(Beginning of Source material)

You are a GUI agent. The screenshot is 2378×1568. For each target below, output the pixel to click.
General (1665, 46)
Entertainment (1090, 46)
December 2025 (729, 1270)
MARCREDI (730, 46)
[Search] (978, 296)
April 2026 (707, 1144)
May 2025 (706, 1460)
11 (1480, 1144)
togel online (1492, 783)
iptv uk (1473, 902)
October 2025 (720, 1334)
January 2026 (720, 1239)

(End of Source material)
(Beginning of Source material)

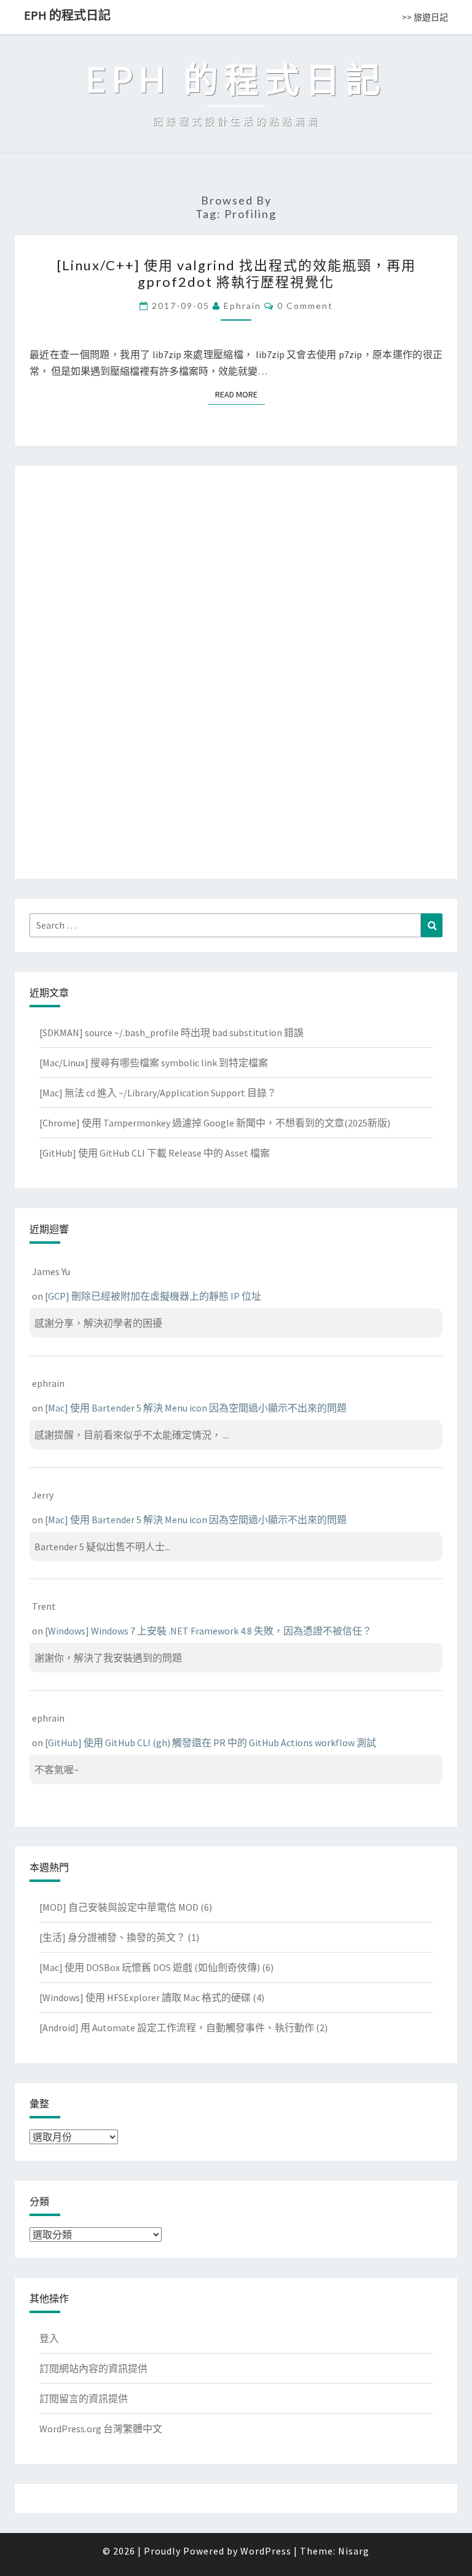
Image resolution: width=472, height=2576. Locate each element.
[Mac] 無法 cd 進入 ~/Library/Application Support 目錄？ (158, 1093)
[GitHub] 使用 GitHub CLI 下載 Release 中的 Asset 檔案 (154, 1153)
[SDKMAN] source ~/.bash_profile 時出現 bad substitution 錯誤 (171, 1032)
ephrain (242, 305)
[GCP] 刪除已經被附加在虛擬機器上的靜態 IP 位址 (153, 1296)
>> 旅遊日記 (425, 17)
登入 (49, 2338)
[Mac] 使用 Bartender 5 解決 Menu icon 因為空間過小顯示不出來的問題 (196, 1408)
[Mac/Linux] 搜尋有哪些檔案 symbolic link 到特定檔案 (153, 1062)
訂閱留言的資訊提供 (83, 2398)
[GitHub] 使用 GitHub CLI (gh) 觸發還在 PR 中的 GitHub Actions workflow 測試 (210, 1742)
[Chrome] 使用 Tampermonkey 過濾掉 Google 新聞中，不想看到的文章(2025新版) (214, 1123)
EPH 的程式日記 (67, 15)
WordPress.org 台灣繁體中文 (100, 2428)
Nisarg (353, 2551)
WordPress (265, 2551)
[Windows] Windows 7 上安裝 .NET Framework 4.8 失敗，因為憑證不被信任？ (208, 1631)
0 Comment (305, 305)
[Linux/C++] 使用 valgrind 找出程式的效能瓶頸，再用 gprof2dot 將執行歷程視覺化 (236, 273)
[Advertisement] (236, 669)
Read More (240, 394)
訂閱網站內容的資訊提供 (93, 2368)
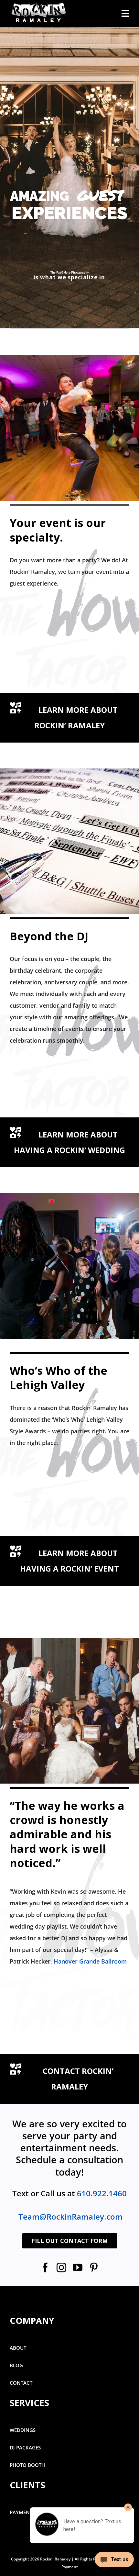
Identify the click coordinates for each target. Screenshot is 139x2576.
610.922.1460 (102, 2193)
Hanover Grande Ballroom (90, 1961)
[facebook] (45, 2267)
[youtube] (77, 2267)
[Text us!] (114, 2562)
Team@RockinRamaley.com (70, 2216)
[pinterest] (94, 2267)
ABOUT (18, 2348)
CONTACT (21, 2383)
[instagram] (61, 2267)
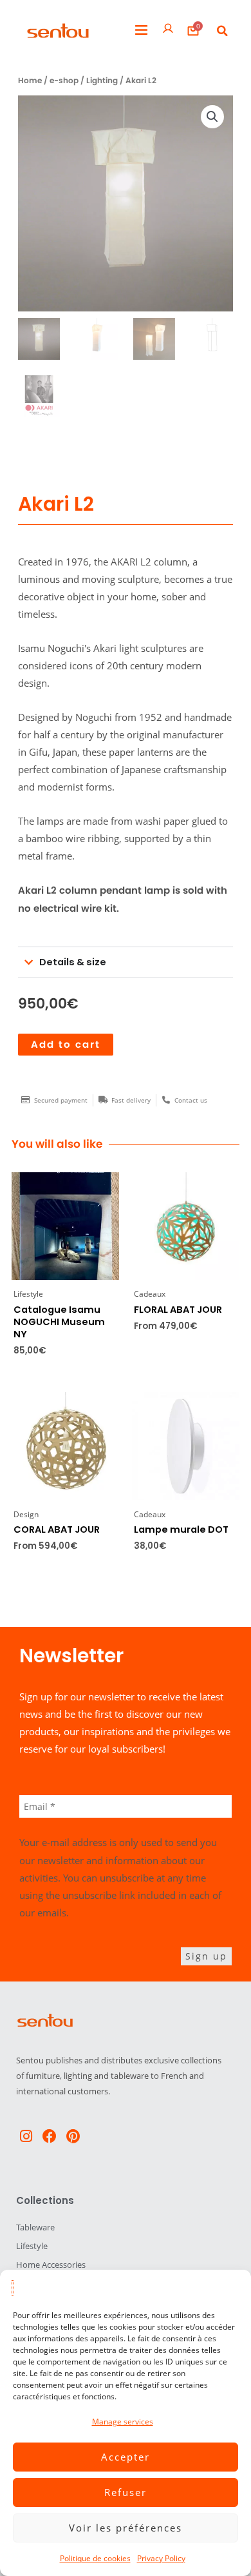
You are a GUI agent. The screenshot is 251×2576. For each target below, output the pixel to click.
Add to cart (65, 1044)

(End of Source material)
(Beginning of Source material)

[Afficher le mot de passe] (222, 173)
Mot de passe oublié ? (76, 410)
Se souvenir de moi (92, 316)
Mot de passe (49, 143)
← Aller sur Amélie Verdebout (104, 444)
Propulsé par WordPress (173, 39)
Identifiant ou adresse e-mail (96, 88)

(End of Source material)

| The problem |
What you write out is the stretch of entries from the line containing "[GitHub] 使用 GitHub CLI 下載" to the line containing "Add to cart (65, 1044)", word for word, with both end lines and no pictures.

| The answer |
[GitHub] 使用 GitHub CLI 下載 Release 中的 Asset 檔案 (154, 1153)
[SDKMAN] source ~/.bash_profile 時出現 bad substitution 錯誤 (171, 1032)
ephrain (242, 305)
[GCP] 刪除已經被附加在虛擬機器上的靜態 IP 位址 (153, 1296)
>> 旅遊日記 (425, 17)
登入 (49, 2338)
[Mac] 使用 Bartender 5 解決 Menu icon 因為空間過小顯示不出來的問題 (196, 1408)
[Mac/Linux] 搜尋有哪些檔案 symbolic link 到特定檔案 (153, 1062)
訂閱留言的資訊提供 (83, 2398)
[GitHub] 使用 GitHub CLI (gh) 觸發還在 PR 中的 GitHub Actions workflow 測試 (210, 1742)
[Chrome] 使用 Tampermonkey 過濾掉 Google 新聞中，不想看到的文章(2025新版) (214, 1123)
EPH 的程式日記 (67, 15)
WordPress.org 台灣繁體中文 (100, 2428)
Nisarg (353, 2551)
WordPress (265, 2551)
[Windows] Windows 7 上安裝 .NET Framework 4.8 失敗，因為憑證不被信任？ (208, 1631)
0 Comment (305, 305)
[Linux/C++] 使用 valgrind 找出程式的效能瓶頸，再用 gprof2dot 將執行歷程視覺化 (236, 273)
[Advertisement] (236, 669)
Read More (240, 394)
訂閱網站內容的資訊提供 (93, 2368)
Identify the click coordinates for each target. Screenshot is 139x2576.
610.922.1460 (102, 2193)
Hanover Grande Ballroom (90, 1961)
[facebook] (45, 2267)
[youtube] (77, 2267)
[Text us!] (114, 2562)
Team@RockinRamaley.com (70, 2216)
[pinterest] (94, 2267)
ABOUT (18, 2348)
CONTACT (21, 2383)
[instagram] (61, 2267)
You are a GUI agent. The screenshot is 251×2576. For each target below, output the pixel to click.
Add to cart (65, 1044)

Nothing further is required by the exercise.